8) La déclaration de guerre

Le 28 juillet 1914, l'Autriche-Hongrie, soutenue par l'Allemagne, déclare la guerre à la Serbie. En réponse à cela, la Russie mobilise ses troupes à la frontière occidentale, le 29 juillet. L'Allemagne avertit alors la Russie que, si cette mobilisation se poursuivait, la déclaration de guerre serait fort probable. L'Allemagne déclara la guerre à la Russie le 1er août, car cette dernière refusa de démobiliser. La mobilisation générale est décrétée en France. Le 2 août, l'Allemagne, qui ne reconnaît pas la neutralité de la Belgique, adresse un ultimatum à la nation belge exigeant le libre passage des troupes allemandes dans le pays. Le 3 août, l'Allemagne déclare la guerre à la France et à la Belgique, l'empire ottoman se mobilise (suite à la signature secrète d'une alliance germano-turque la veille), tandis que l'Italie (membre de la Triple Alliance, signataire d'un accord de non-agression secret avec la France, restera neutre jusqu'au 23 mai 1915, date à laquelle elle déclare la guerre à l'Autriche-Hongrie) et la Roumanie déclarent leur neutralité. Suite à l'entrée des troupes allemandes en Belgique, le 4 août, le Royaume-Uni adresse un ultimatum à l'Allemagne exigeant le respect de la neutralité belge. Devant le refus de l'Allemagne, le Royaume-Uni lui déclare la guerre le jour même. Le lendemain, l'Autriche-Hongrie déclare la guerre à la Russie tandis que le Monténégro déclare la guerre à l'Autriche-Hongrie. Le 6 août, la Serbie déclare la guerre à l'Allemagne.
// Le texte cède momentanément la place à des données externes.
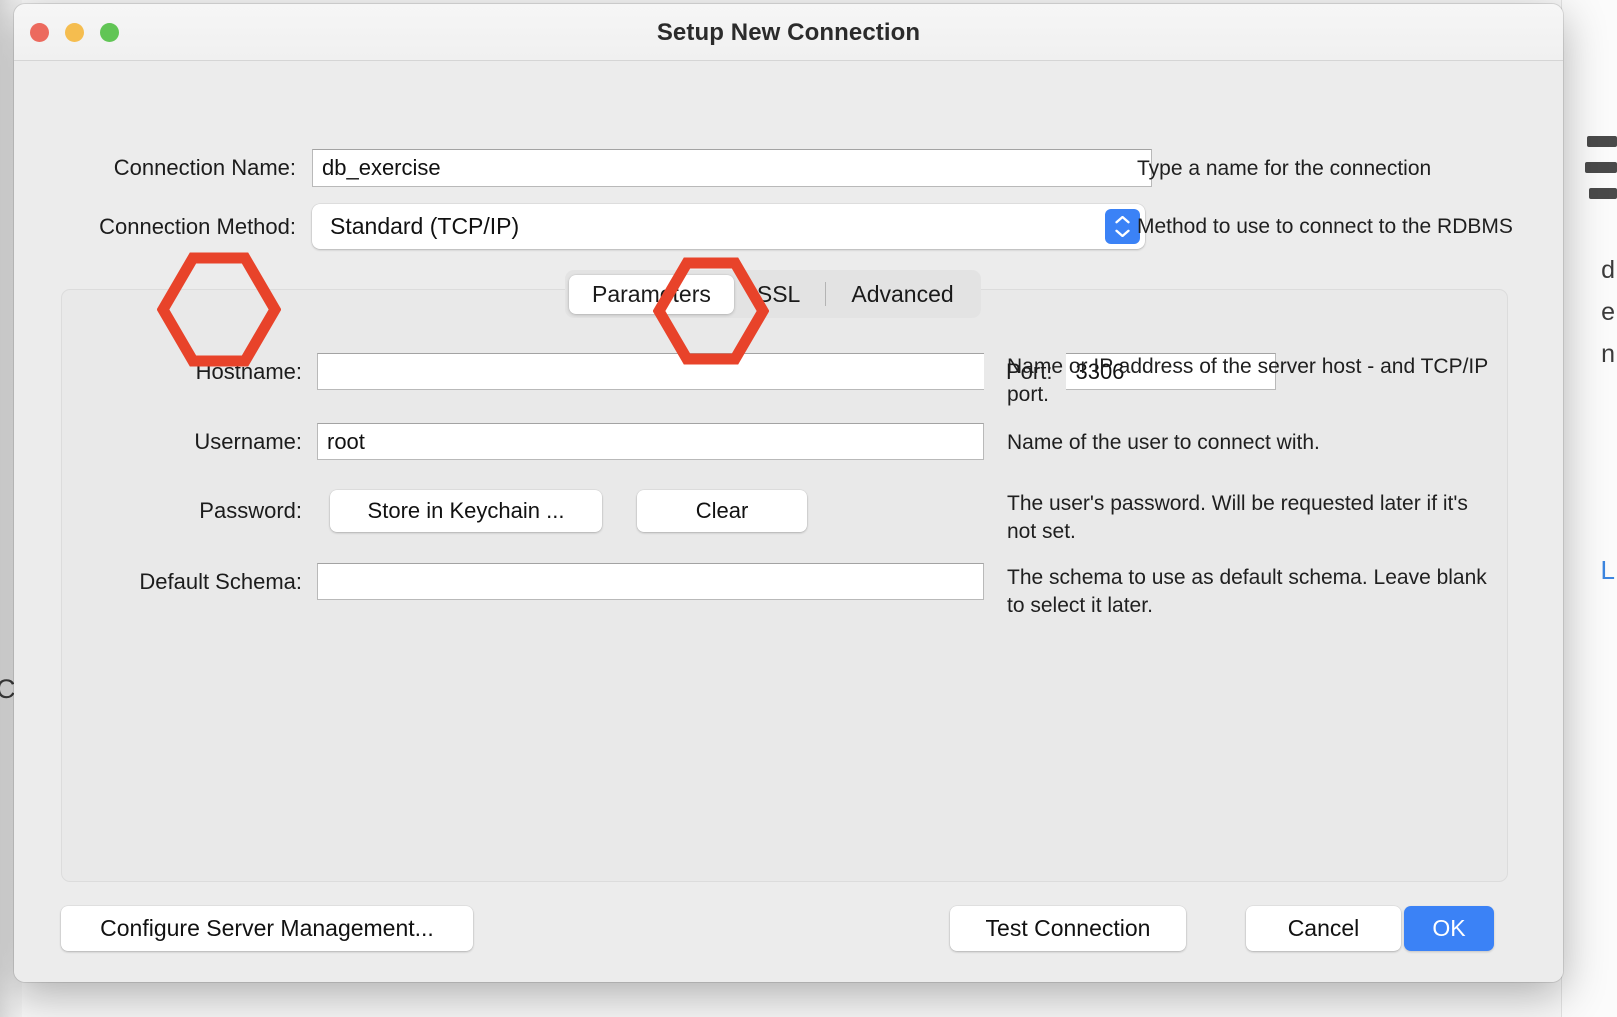  What do you see at coordinates (826, 294) in the screenshot?
I see `tab-separator` at bounding box center [826, 294].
Le 11 août, la France déclare la guerre à l'Autriche-Hongrie, le Monténégro déclare la guerre à l'Allemagne et l'Egypte déclare la guerre aux Empires Centraux. Le 13, le Royaume-Uni déclare la guerre à l'Autriche-Hongrie. Le 23 août, le Japon déclare la guerre à l'Allemagne. Deux jours plus tard, c'est au tour de l'Autriche-Hongrie de déclarer la guerre au Japon. Le 5 septembre 1914, les pays membres de l'Entente s'engagent à ne pas signer de paix séparée (pacte de Londres). Le 2 novembre, la Russie, suivie le lendemain par la France et le Royaume-Uni, déclare la guerre à l'empire ottoman. La mondialisation du conflit s'accroit avec l'entrée en guerre aux côtés des Alliés des États-Unis, le 6 avril 1917, puis de la Chine, le 14 août de la même année.

9) La mobilisation

Les élans pacifistes ne purent résister à l'atmosphère nationaliste et aux élans patriotiques largement amplifiés par la propagande. Ainsi, les refus de rejoindre les armées furent rares et la mobilisation fut effective très rapidement. En effet, tout le monde pensait que la guerre qui s'engageait ne durerait pas longtemps ; elle durera plus de quatre ans.